Doesn’t time fly? On 1 January 2021, Israel became the first country to vaccinate at least 10 per cent of its population against covid-19; and into effect came the African Continental Free Trade Area, the EU–UK Trade and Cooperation Agreement, key provisions of the California Privacy Rights Act of 2020 and the PRC Civil Code – arguably the most extensive legislative document in China to date. While some of these events may seem a distant memory, covid-19, trade, global cooperation, data privacy and personal rights have all remained major topics of interest throughout the year. Here we highlight some of the issues most frequently debated on Lexology in 2021.
- Crisis management: the EU Whistleblower Directive – covering all companies with 250 or more employees – has been transposed into local law in some but not all 27 EU member states. We expect it to remain a hot topic into 2022 as employers decide what topics to cover and how consistently across their EU and global operations, with whistleblower protection reform also being contemplated or conducted from New York to Hong Kong.

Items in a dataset

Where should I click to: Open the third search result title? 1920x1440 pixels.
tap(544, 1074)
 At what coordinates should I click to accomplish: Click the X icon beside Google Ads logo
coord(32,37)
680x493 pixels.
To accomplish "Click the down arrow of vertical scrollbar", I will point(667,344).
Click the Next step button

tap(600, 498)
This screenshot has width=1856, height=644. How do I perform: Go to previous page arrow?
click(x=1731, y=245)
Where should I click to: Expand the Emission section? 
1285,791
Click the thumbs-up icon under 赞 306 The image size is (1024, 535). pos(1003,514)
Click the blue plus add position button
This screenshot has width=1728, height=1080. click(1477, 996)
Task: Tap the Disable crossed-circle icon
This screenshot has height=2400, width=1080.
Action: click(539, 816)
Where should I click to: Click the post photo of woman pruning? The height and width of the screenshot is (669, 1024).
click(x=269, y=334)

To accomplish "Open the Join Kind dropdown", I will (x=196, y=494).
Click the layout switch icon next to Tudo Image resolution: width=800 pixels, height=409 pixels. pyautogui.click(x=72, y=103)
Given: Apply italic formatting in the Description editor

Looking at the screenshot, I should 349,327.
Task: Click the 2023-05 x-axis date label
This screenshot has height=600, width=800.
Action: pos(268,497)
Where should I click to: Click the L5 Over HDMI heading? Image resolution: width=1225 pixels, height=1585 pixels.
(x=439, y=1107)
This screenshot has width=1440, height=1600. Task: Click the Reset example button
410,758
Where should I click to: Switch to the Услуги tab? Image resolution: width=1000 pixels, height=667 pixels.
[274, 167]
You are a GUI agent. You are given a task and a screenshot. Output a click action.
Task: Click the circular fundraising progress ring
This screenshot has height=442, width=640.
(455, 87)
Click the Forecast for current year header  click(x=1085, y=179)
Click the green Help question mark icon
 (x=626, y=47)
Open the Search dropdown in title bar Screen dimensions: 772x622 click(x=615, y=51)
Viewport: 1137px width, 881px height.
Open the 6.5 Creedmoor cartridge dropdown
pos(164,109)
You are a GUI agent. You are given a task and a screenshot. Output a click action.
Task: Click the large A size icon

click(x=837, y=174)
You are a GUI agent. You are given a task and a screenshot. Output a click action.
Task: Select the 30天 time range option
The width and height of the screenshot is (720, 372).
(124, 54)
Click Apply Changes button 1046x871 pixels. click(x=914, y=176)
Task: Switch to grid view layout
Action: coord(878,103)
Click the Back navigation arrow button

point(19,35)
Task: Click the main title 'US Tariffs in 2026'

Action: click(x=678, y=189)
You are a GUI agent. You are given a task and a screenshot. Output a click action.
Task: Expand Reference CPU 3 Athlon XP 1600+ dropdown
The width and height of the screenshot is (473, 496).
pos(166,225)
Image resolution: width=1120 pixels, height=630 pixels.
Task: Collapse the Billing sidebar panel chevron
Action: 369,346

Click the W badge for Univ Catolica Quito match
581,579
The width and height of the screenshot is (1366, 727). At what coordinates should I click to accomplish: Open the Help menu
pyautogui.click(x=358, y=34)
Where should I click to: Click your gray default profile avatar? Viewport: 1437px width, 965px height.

#### COMPLETE THE FOLLOWING:
1. Do these statements agree with the year-in-review passage? (a) On 1 January 2021, Israel became the first country to vaccinate at least 10 per cent of its population against covid-19. (b) The EU Whistleblower Directive has been transposed into local law in all 27 EU member states. (c) The EU Whistleblower Directive covers all companies with 50 or more employees. Answer yes or no for each, and quote the deciding words.
2. Rewrite the part of the year-in-review passage that opens with "- Crisis management: the" and closes with "to Hong Kong.", with "employers" replaced by "businesses".

#### SOLVED TASKS:
1.
(a) Yes: "On 1 January 2021, Israel became the first country to vaccinate at least 10 per cent of its population against covid-19"
(b) No: "has been transposed into local law in some but not all 27 EU member states"
(c) No: "covering all companies with 250 or more employees"

2.
- Crisis management: the EU Whistleblower Directive – covering all companies with 250 or more employees – has been transposed into local law in some but not all 27 EU member states. We expect it to remain a hot topic into 2022 as businesses decide what topics to cover and how consistently across their EU and global operations, with whistleblower protection reform also being contemplated or conducted from New York to Hong Kong.